MISPTT is a novel operative technique for ICH, which was developed by Pro Jia in 1997. Although several clinical studies on MISPTT in the acute phase of ICH have been published during the past decade, the impact of MISPTT on the short-term and long-term neurological function of patients who survive the acute phase is less clear. The purpose of the present study was to investigate whether the long-term and short-term benefits of MISPTT are maintained and whether this method improves the ultimate outcome in these ICH patients. Therefore, we compared the long-term outcome 1 year after treatment in a consecutive series of ICH patients treated by MISPTT with the results achieved in a comparable group of patients who were treated by conventional craniotomy (CC).
Methods
A randomized control clinical trial was undertaken. All ICH patients were inhospital patients from 2005–2008 diagnosed with ICH, according to the ICH criteria drafted by ASA [15]. All cases were monitored in a dedicated stroke unit. The volume of the ICH in milliliters (mL) was estimated on the basis of approximate ellipse volume with the formula A × B × C/2, where A represents the largest diameter of the hematoma on axial CT slices in centimeters, B the diameter of hematoma perpendicular to A on the same slice, and C the number of CT slices in which the hematoma is visible multiplied by the slice thickness in centimeters [16, 17].
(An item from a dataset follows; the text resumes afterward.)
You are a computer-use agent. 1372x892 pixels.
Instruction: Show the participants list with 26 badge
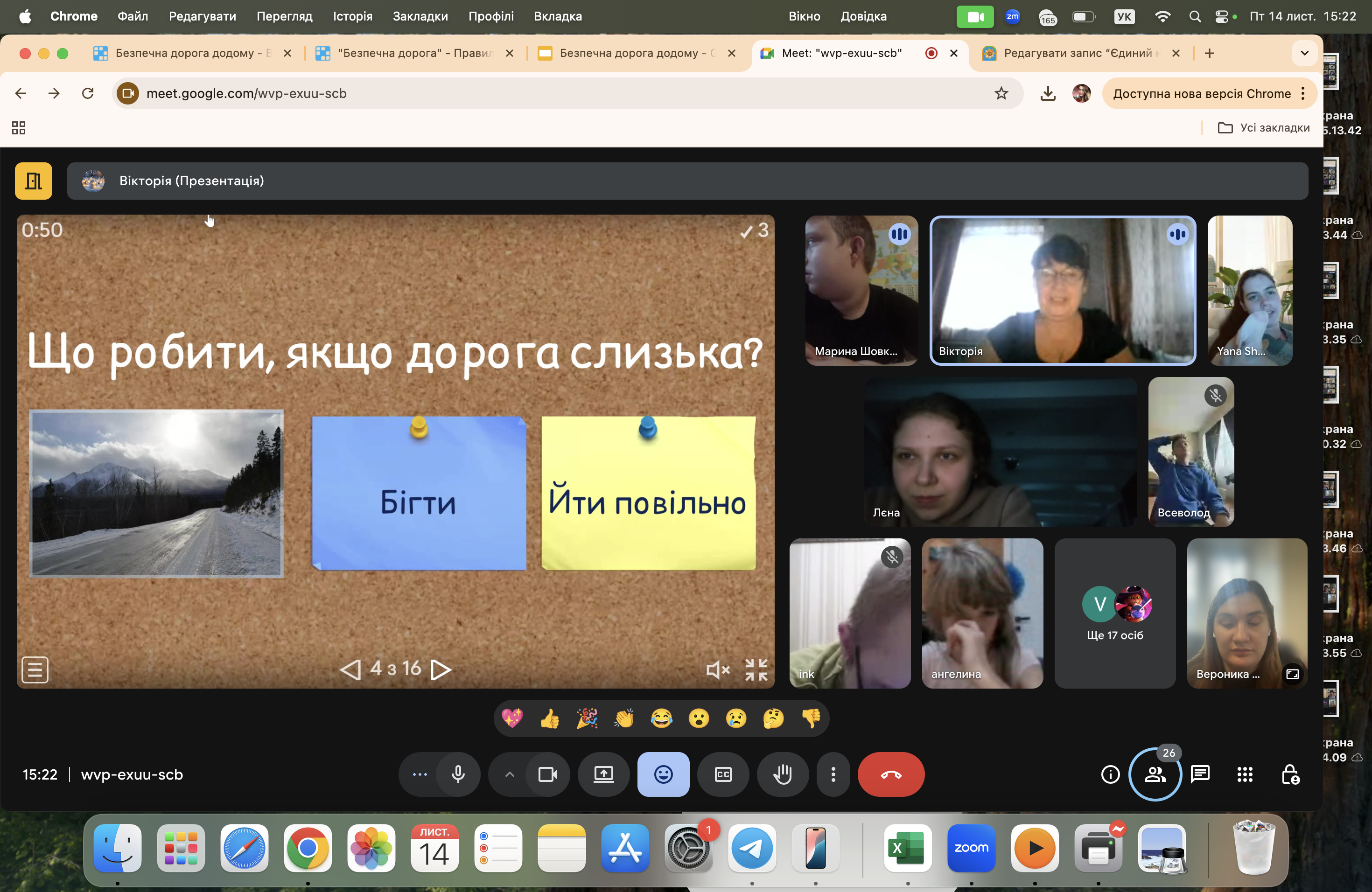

Inclusion and exclusion criteria for patients
Inclusion criteria were as follows: (1) diagnosed as having spontaneous hemorrhage in the basal ganglion or brain lobe of the brain by CT scan; (2) hemorrhage volume: 30–100 ml; (3) age range: 40–75 years; (4) muscle strength of the paralyzed limbs: grades 0–3 on the muscle strength scale; (5) hemorrhagic duration (from stroke onset to hospital) within 24 h; and (6) informed consent from patients and/or their legal representative.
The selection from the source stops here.